◆ **PROBLEMS AND TASKS**
1) Answer these questions using the passage on GitHub developer networks:
(a) What percentage of developers remain after the JavaScript network is filtered by the UAI metric?
(b) Which two metrics are said to have social factors?
(c) For which two networks does Figure 5 present the correlation matrix?
2) Transcribe the passage on GitHub developer networks, everything from "Overall, the results" down to "and percentage values)".

=== PASSAGE TO READ ===

To assess the proportion of developers and pairs for each of the four features and their metrics in the whole network, we perform a filter per metric (related to a relationship). Table 4 shows the number of remaining developers and pairs when we remove edges that do not have a specific metric. For example, after filtering the JavaScript network by the UAI metric, 4.5% of the developers and 0.54% of the pairs remain in relation to the complete network.

Overall, the results show few nodes and edges remain in the network for metrics with social factors (BIF and UIS); i.e., most GitHub developers do not consider such functionalities when collaborating in a repository. Regarding technical metrics (UAI, UPR and BPR), there are fewer nodes and edges, because a large part of issues and pull requests in the repositories comes from external users, i.e., non-collaborators. Such behavior may occur because, most probably, they are made by the software (or application) users or developers who forked the base repository. As forks are not considered in our modeling, they are not accounted for in the relationships based on technical features.

Table 4 Participation in the network from selected metrics (absolute and percentage values)

5.2.2 Correlation analysis of new metrics

Now, we verify the correlation among the new metrics to assess their independence, or ability to provide new information. Figure 5 presents the correlation matrix between the five new metrics for JavaScript and Assembly networks.

=== EXTRACTED MATERIAL ===

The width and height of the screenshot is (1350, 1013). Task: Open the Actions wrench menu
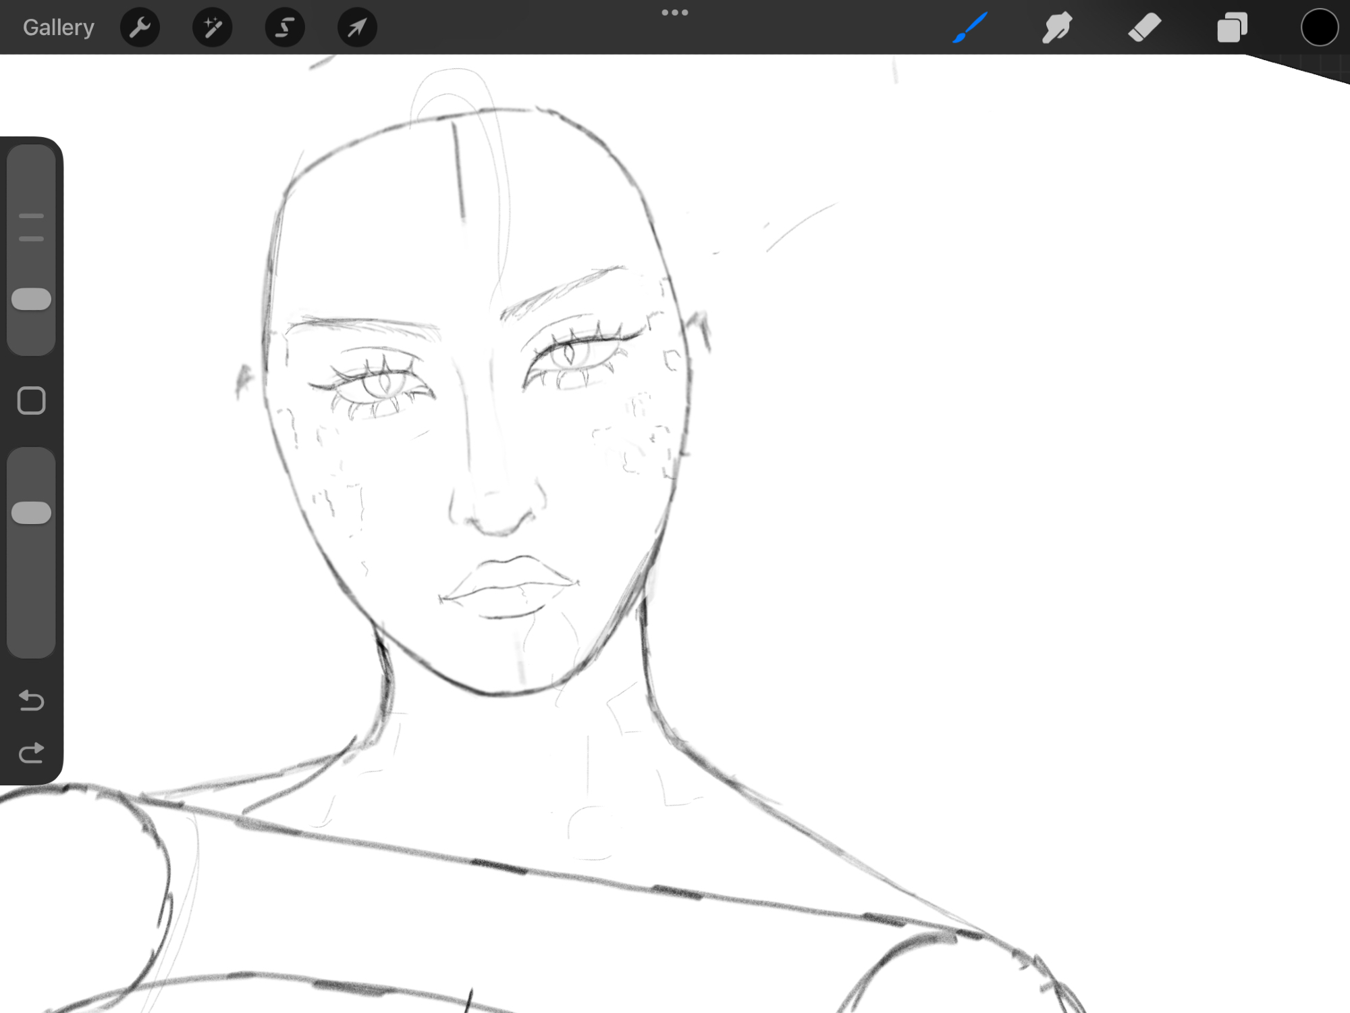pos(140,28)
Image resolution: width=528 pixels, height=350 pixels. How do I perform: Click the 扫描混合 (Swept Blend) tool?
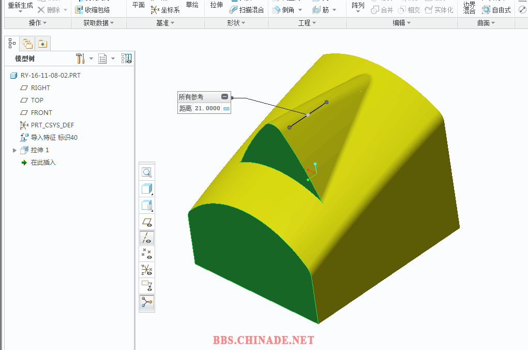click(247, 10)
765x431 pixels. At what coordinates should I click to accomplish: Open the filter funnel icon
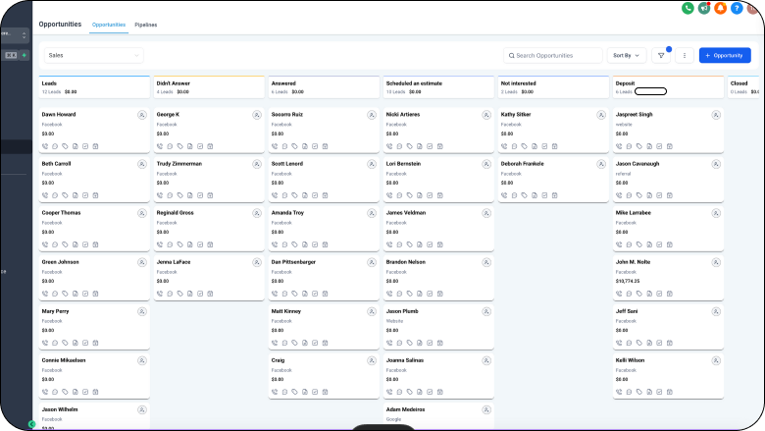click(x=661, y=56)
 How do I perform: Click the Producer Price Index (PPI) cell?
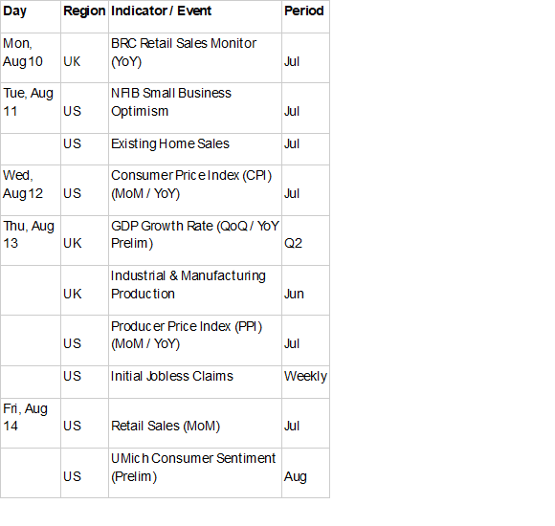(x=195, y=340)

===
=== EXTRACTED MATERIAL ===

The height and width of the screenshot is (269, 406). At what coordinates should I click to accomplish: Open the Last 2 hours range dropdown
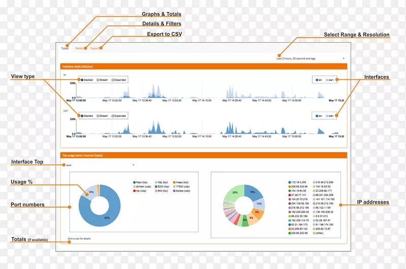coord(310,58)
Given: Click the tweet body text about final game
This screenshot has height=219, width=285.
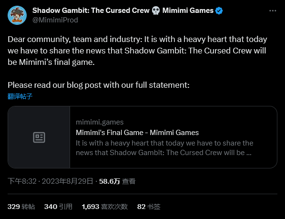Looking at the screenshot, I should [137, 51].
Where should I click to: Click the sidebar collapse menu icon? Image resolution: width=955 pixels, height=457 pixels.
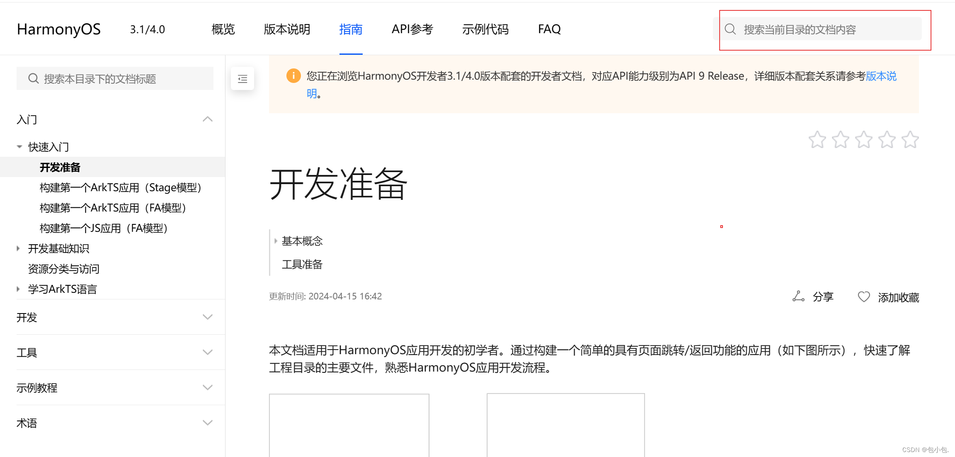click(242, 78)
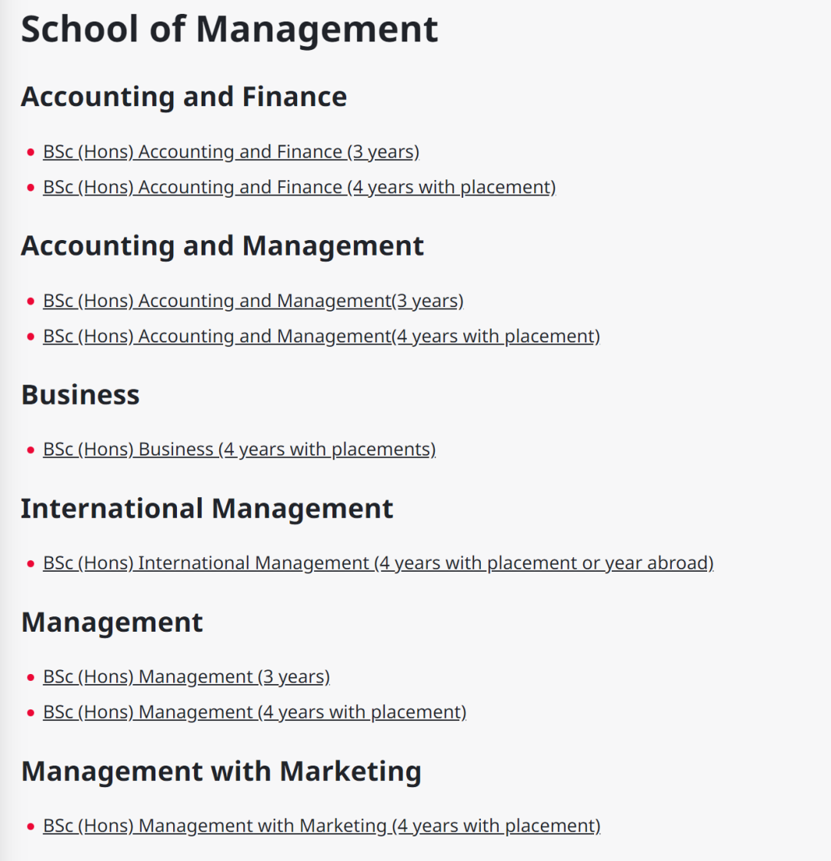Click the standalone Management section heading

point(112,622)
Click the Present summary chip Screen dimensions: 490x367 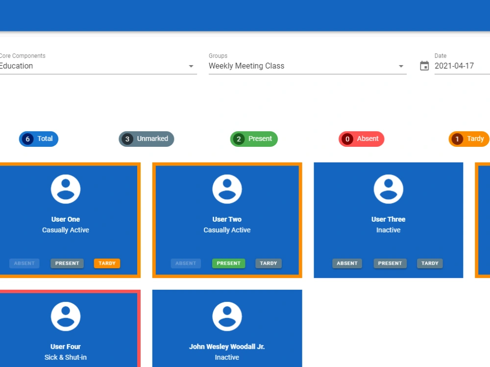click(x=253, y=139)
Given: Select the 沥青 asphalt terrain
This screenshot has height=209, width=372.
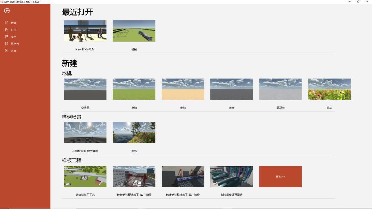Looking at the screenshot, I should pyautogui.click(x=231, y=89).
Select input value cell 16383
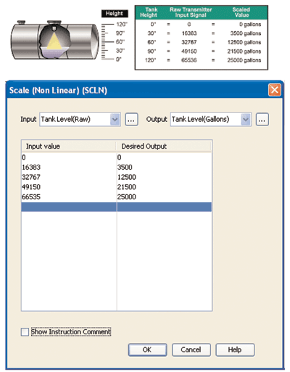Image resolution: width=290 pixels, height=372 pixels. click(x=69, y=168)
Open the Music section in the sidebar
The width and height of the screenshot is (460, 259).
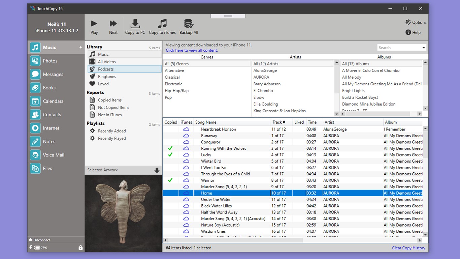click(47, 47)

===

◆ **EXPECTED OUTPUTS**
1)
(a) 4.5%
(b) BIF and UIS
(c) JavaScript and Assembly

2)
Overall, the results show few nodes and edges remain in the network for metrics with social factors (BIF and UIS); i.e., most GitHub developers do not consider such functionalities when collaborating in a repository. Regarding technical metrics (UAI, UPR and BPR), there are fewer nodes and edges, because a large part of issues and pull requests in the repositories comes from external users, i.e., non-collaborators. Such behavior may occur because, most probably, they are made by the software (or application) users or developers who forked the base repository. As forks are not considered in our modeling, they are not accounted for in the relationships based on technical features.

Table 4 Participation in the network from selected metrics (absolute and percentage values)